■ DATA RECORDS ■
Segment Open

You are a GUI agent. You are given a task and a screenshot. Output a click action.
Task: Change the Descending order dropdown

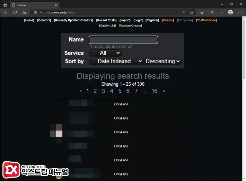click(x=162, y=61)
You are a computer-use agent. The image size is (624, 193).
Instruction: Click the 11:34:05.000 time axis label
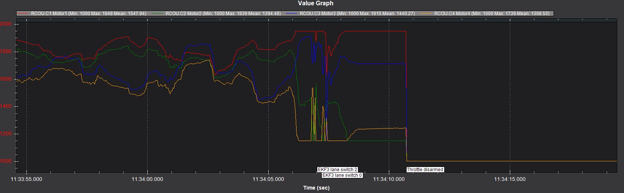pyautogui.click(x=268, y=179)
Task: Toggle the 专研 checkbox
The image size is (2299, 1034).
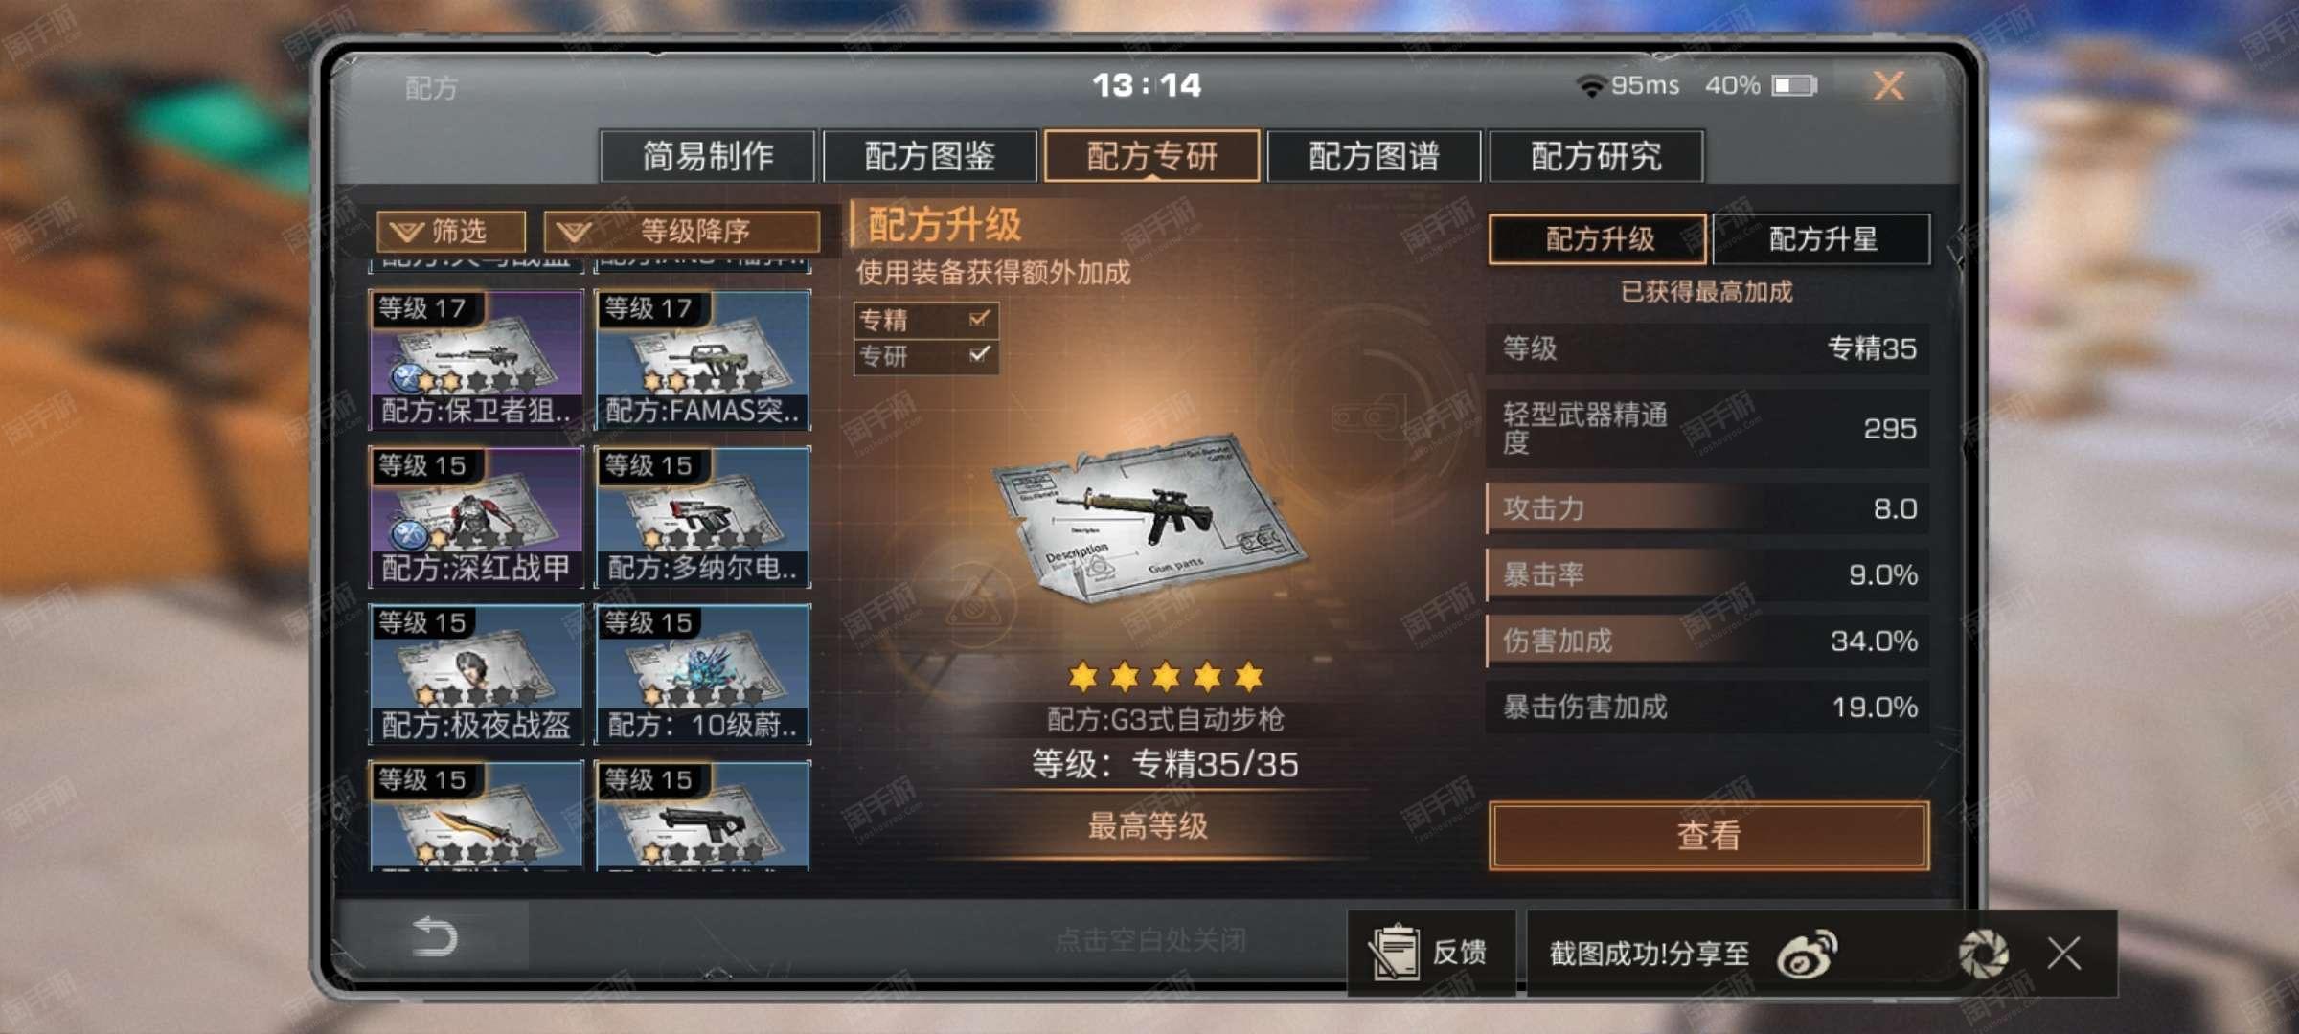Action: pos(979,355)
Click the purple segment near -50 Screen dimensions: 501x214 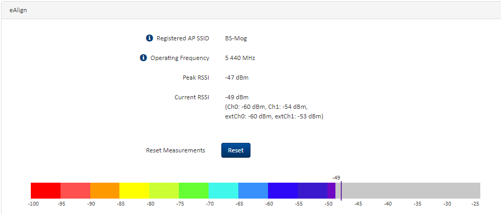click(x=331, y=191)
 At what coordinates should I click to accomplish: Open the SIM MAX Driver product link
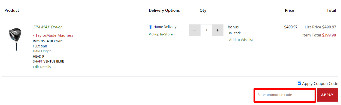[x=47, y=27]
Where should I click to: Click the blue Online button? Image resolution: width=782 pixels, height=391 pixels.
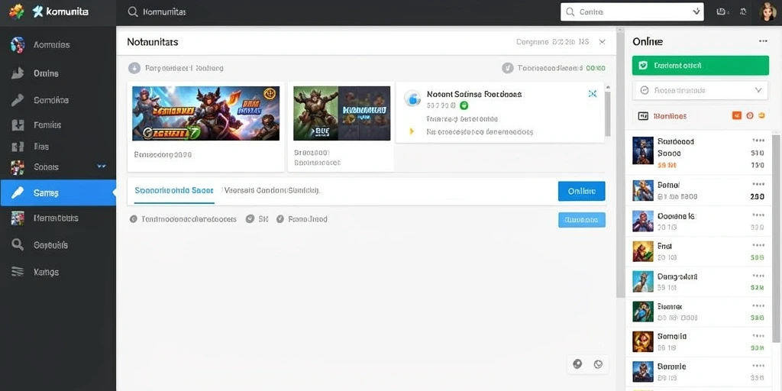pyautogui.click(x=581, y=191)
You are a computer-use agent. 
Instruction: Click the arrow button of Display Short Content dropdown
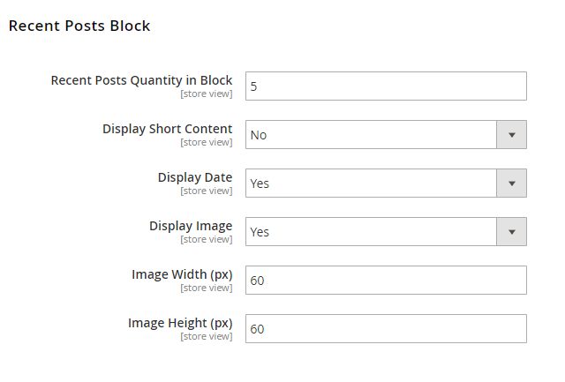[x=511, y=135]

Segment Closed
Segment Open

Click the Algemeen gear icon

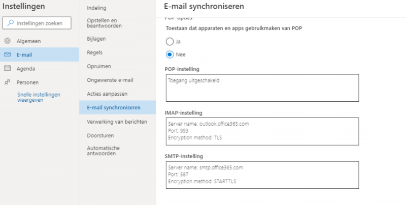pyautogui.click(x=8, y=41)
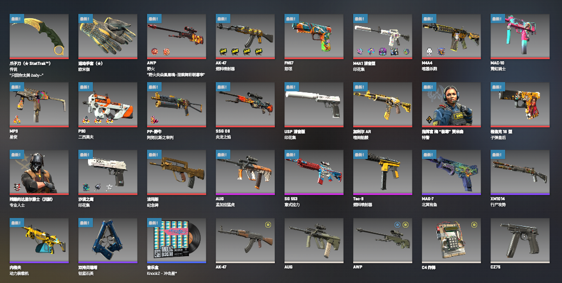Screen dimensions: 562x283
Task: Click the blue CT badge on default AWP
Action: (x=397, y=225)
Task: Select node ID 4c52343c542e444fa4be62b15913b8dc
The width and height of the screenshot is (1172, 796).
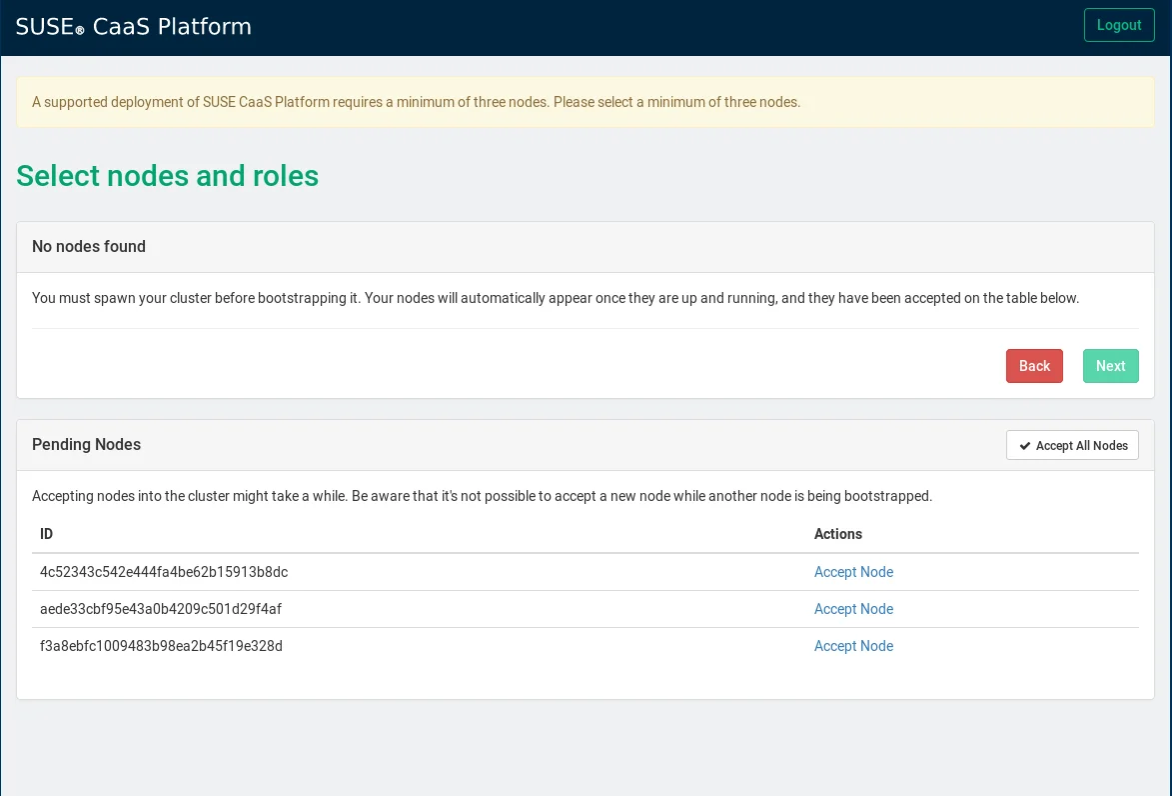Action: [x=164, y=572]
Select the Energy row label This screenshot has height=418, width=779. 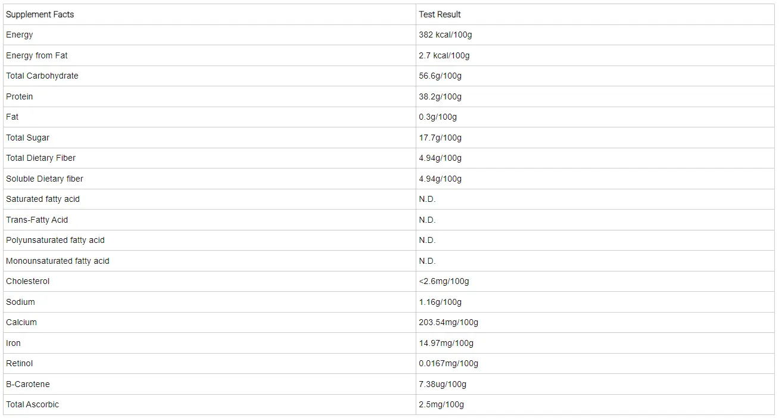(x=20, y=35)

Segment Closed
Segment Open

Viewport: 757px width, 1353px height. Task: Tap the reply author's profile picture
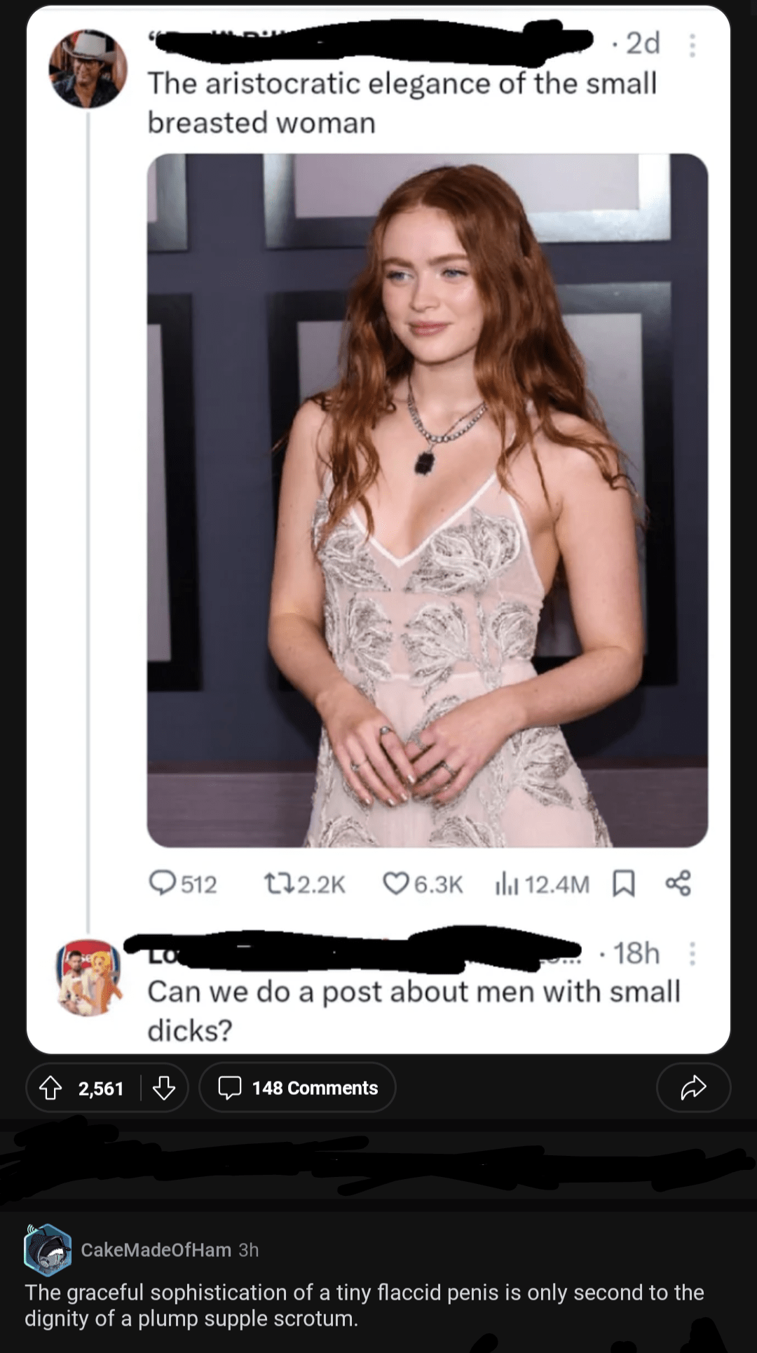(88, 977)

Segment Closed

■ ASSIGNED TASK ■
Once you have found every line in the listing that holds the string "agent", copy each of them.

■ REPLY TO THE EXERCISE ■
You are a GUI agent. You are given a task and a screenshot. Output a click action.
You are a computer-use agent. The image size is (624, 193).
You are a computer-use agent. 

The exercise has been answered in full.